___ DATA RECORDS

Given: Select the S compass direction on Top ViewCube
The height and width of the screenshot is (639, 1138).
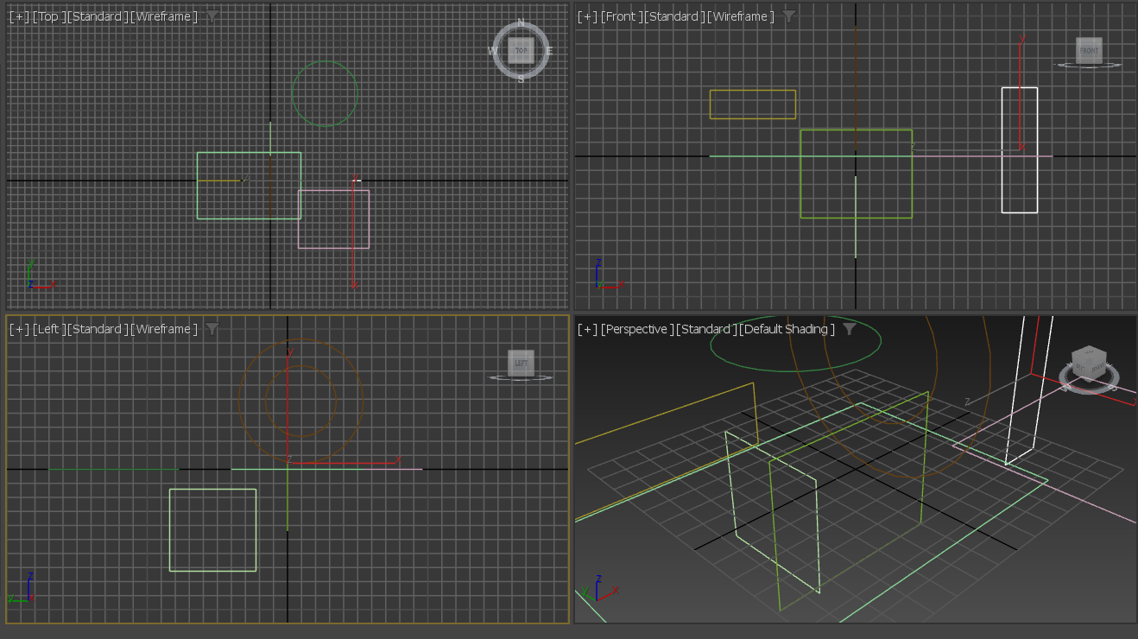Looking at the screenshot, I should (x=521, y=79).
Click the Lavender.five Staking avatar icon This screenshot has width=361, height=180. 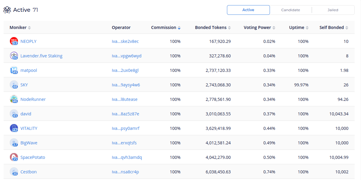(14, 56)
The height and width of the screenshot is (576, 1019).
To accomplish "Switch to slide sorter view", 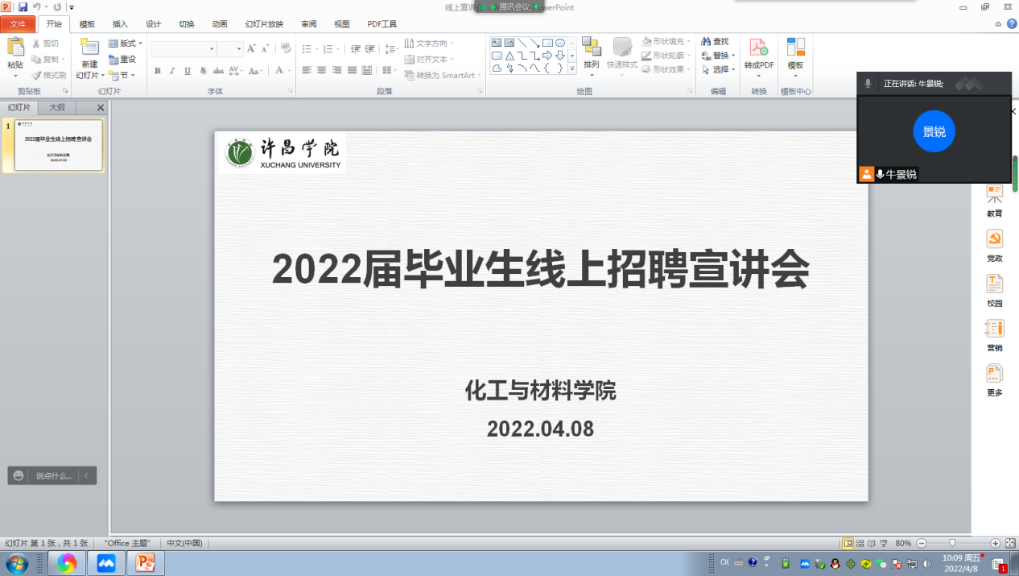I will (860, 544).
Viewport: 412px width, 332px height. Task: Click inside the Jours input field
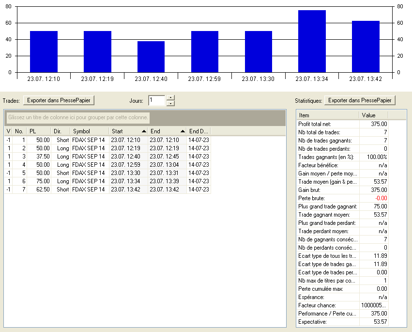(156, 100)
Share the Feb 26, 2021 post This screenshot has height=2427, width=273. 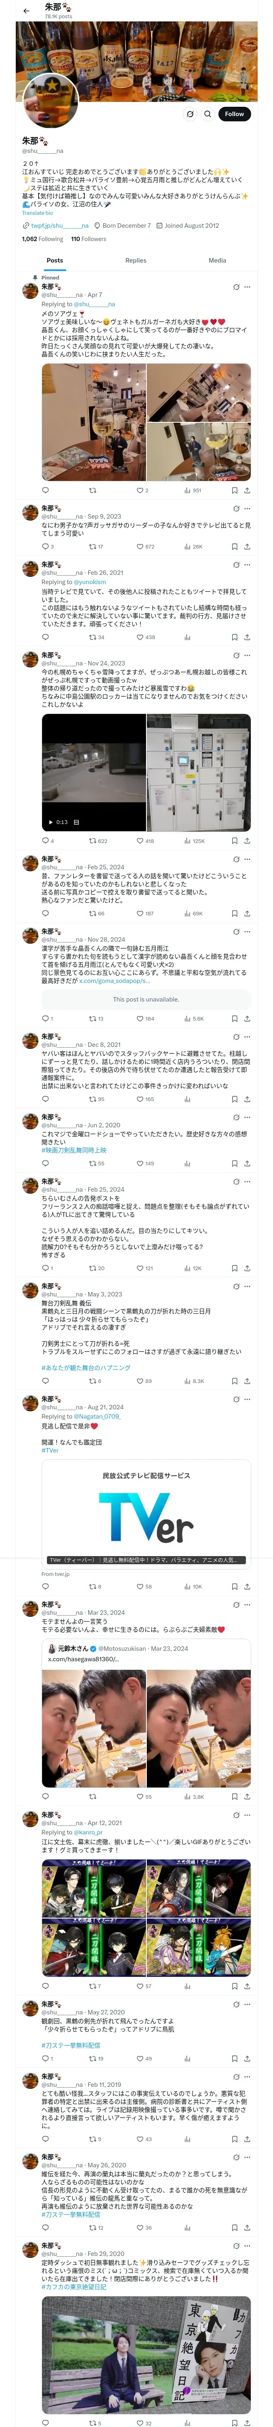[247, 637]

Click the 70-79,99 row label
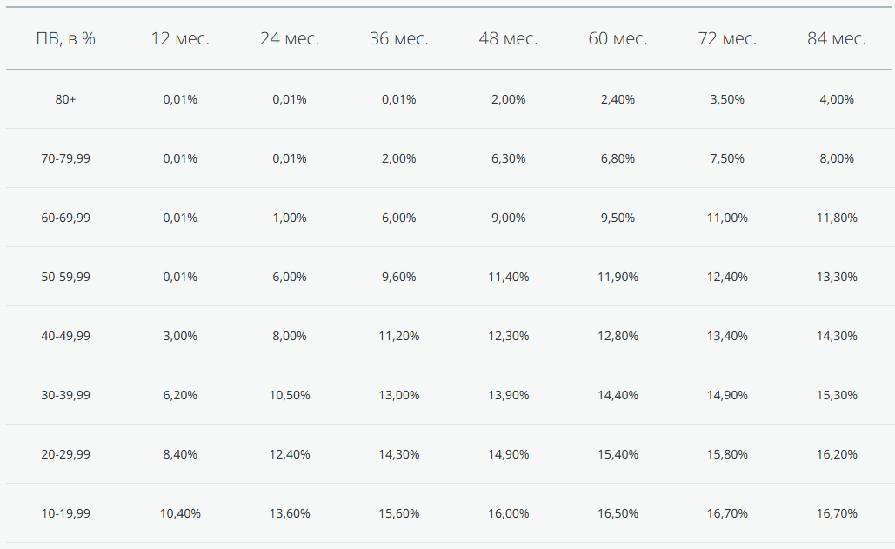click(x=65, y=158)
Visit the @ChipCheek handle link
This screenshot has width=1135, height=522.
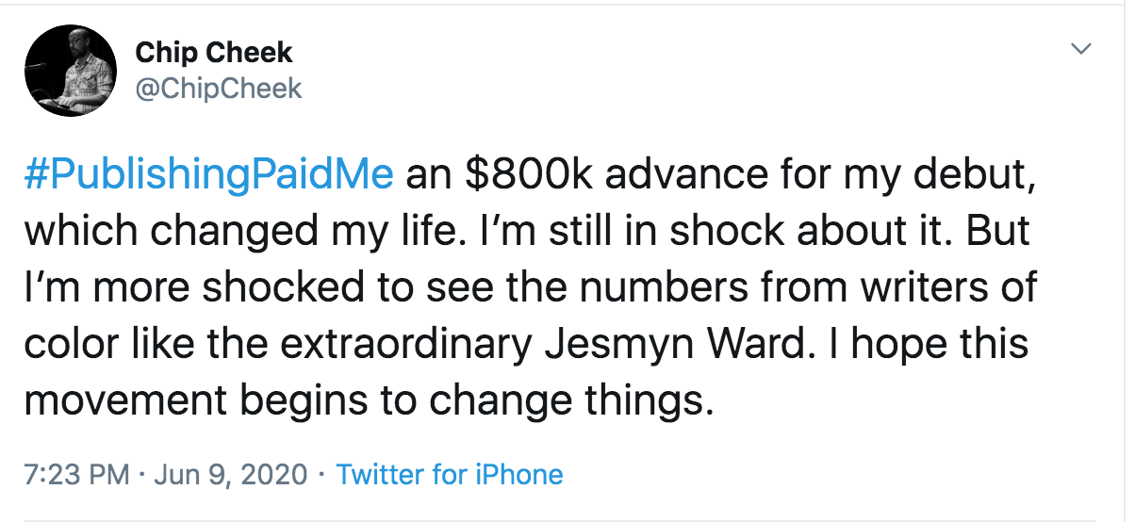[x=219, y=89]
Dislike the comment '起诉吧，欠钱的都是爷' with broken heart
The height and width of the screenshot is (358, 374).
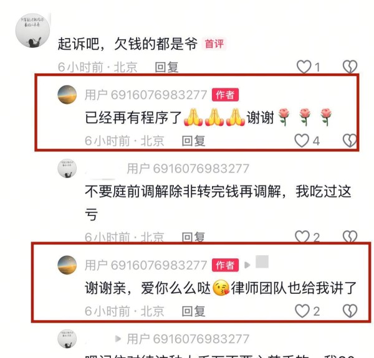click(350, 67)
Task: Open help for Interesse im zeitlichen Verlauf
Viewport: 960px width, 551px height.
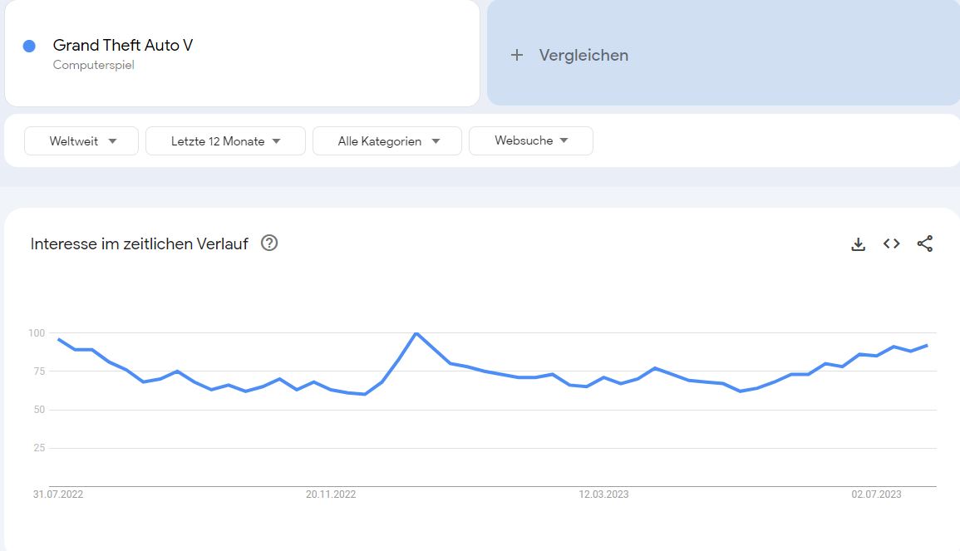Action: (x=269, y=244)
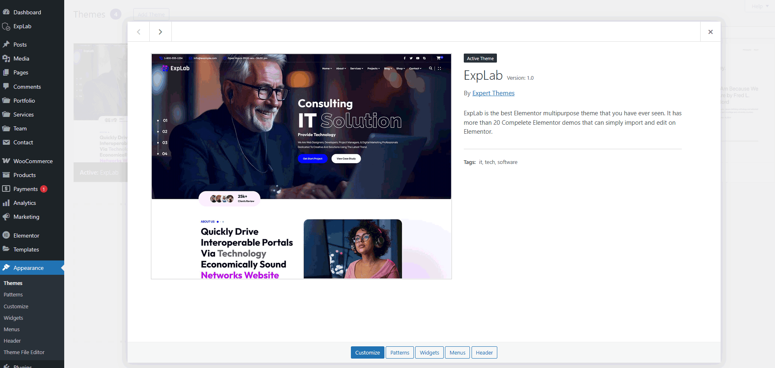775x368 pixels.
Task: Click the WooCommerce logo icon
Action: tap(6, 161)
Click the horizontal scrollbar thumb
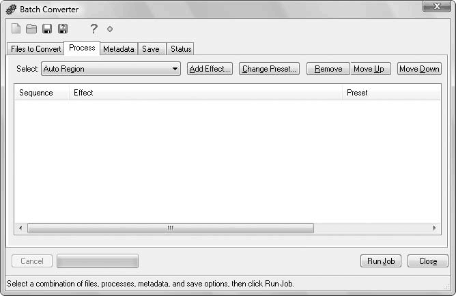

______

YOUR INSTRUCTIONS :: Since the pictures are not part of the copy, please transcribe only the lines above from the one with "Visit the @ChipCheek handle link" through the one with "Task: Open help", exactly and with both ends.

EXERCISE SOLUTION ::
Visit the @ChipCheek handle link
This screenshot has width=1135, height=522.
[x=219, y=89]
Dislike the comment '起诉吧，欠钱的都是爷' with broken heart
The height and width of the screenshot is (358, 374).
click(350, 67)
Task: Open help for Interesse im zeitlichen Verlauf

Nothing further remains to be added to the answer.